There seems to be a slight dissonance in US equity markets with positive price action and a possible pro-growth agenda by President-elect Trump. If his policies do turn out to be fiscally stimulative, it’s going to hurt equities, big league.
Pro-growth = deficit spending. Deficit spending is going to achieve two things: higher inflation and ballooning federal debt. Each of these two alone would bring about higher interest rates, in combination they’re certain to do so. So, higher interest rates. We’re already seeing this in treasury yields spiking, especially long term treasury yields. Higher interest rates will bring about carnage in bond prices, and that is no small thing, considering how long we have been at artificially deflated yields and how much has been issued and bought at these yields.

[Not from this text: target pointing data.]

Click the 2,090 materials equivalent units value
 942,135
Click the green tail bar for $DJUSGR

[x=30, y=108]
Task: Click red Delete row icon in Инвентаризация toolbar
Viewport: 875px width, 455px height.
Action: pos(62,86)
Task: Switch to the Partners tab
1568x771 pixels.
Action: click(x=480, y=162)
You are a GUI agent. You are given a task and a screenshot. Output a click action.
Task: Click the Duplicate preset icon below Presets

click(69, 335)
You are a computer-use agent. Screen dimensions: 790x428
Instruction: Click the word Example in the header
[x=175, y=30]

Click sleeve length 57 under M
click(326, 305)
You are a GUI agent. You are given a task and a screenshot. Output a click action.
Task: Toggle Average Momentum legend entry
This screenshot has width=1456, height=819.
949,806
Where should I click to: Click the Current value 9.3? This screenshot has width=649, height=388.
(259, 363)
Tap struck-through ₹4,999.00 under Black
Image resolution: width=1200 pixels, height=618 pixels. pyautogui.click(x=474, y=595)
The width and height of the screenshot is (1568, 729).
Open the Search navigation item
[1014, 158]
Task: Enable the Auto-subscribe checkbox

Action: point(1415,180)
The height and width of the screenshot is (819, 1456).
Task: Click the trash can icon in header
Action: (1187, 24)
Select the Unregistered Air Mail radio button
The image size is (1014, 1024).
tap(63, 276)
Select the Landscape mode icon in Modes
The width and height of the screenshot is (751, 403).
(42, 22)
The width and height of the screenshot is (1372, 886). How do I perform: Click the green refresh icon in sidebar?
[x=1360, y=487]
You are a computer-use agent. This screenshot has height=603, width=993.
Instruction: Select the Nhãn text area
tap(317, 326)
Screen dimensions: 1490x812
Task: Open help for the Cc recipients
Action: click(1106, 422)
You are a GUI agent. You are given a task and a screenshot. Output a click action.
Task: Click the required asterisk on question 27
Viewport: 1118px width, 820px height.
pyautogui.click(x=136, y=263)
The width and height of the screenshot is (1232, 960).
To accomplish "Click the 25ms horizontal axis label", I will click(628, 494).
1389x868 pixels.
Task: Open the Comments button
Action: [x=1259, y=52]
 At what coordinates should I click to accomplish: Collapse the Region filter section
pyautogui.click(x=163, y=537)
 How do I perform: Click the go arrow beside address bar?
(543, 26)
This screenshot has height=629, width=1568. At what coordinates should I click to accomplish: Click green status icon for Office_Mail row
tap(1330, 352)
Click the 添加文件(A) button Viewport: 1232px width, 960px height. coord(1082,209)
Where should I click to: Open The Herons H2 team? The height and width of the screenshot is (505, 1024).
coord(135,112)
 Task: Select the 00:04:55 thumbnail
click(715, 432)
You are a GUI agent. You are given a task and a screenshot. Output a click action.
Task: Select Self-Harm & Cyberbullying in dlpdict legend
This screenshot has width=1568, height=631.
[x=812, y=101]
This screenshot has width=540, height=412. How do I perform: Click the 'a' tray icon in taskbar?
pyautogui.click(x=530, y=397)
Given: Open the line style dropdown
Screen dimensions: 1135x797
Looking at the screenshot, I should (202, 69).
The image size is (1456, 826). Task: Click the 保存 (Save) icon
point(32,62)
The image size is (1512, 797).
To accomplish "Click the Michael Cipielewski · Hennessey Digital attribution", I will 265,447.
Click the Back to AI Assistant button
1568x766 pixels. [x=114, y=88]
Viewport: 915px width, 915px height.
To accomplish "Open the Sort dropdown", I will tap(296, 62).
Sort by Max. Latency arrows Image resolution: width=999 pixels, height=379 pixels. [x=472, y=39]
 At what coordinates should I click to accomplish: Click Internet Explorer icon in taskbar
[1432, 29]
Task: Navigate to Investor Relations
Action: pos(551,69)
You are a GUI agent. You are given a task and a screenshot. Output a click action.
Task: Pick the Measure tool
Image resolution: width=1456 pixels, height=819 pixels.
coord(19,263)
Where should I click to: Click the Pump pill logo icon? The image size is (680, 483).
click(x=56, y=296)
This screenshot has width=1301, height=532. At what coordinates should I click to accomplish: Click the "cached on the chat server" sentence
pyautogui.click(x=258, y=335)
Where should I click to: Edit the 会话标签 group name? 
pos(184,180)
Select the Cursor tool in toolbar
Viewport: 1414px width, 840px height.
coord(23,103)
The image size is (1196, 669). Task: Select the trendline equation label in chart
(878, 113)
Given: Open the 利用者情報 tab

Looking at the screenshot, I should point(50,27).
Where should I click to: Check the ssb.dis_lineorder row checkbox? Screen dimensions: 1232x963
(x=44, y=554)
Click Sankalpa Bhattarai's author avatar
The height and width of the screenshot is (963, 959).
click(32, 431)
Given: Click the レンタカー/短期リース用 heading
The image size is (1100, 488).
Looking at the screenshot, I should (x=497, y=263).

But more importantly, higher interest rates will strengthen the dollar (killing US companies’ profit growth prospects) and necessitate a repricing of equities, because in relative terms, equity prices are WAY too expensive, if interest rates start to normalize. Especially, if dollar strength compounds this problem. Again, there are already signs of this with all “safe” yield equities moving down (REIT’s, telcos, consumer staples) So there’s a decent repricing of assets afoot. Maybe permanent-looking ZIRP isn’t such a bad thing, compared to this increasingly probable zcenario. Meager real returns beat galloping inflation and normal interest rates that an indebted world can’t really manage.
Started a small (~0,5% of NAV) SPY september 2017 put position, near the money.